SELECTED EXCERPT>
↓

Also poker is very much a cyclical game. Because as a live poker player, you have to consider yourself as part of the entertainment industry, giving people action and the rush of winning big pots sometimes. So maybe in 2018, everything is easy and we have 10 full tables going. Move to January 2021, a lot of players can’t really afford to go gamble and we now have 5 tables. And of those that dropped out, it’s disproportionately the weakest players.
So that really brings up one more point
4) the ONLY way to get a “raise” is to move up in stakes
Essentially, there’s a lot of environmental downward pressure on your income (player pools that trend towards improving over time, inflation resulting in playing for less over time as well as higher rake, etc), but the only way to make more is play higher. But sometimes you can’t just play higher. For one, there’s “biggest game in the room” syndrome, which is essentially that when you try to play the biggest game in the room, you see that the level of competition is vastly better than the next stake down. So if you’re living in northern Maine, you might try to play 2/5 and find that half the table runs PIO sims when they get home. And the other is that the worst players often get chased down the stakes; I’ve seen on more than one occasion that a high stakes fish just says f*** it and drops down to smaller games, because they find that the difference isn’t losing at $40 an hour and $80 an hour, it’s more like $40 an hour and $200 an hour.
This all being said, poker can be a very good idea if you’re in a transient situation. Like if you’re a grad student, live 1/2 could be the low key income generator you need.

↑

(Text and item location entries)
↓

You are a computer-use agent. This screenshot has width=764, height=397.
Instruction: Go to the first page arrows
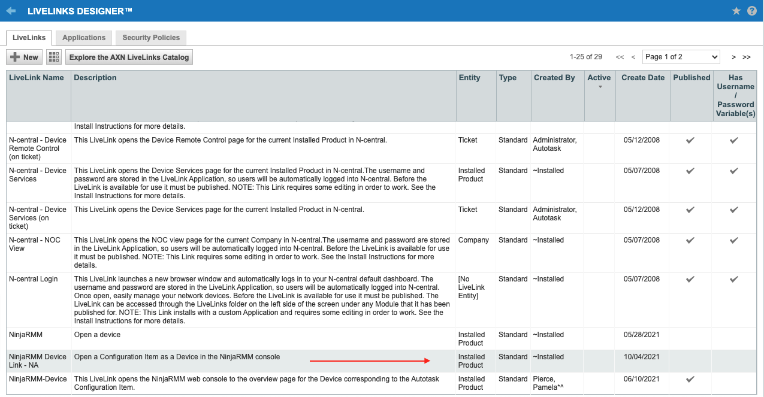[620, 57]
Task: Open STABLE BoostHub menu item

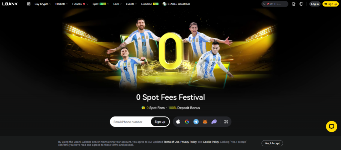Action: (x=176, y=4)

↑

WHAT IS BEING ASKED>
Copy the passage on live poker from "This all being" up to and including "generator you need.".

SOLUTION TO THE PROBLEM>
This all being said, poker can be a very good idea if you’re in a transient situation. Like if you’re a grad student, live 1/2 could be the low key income generator you need.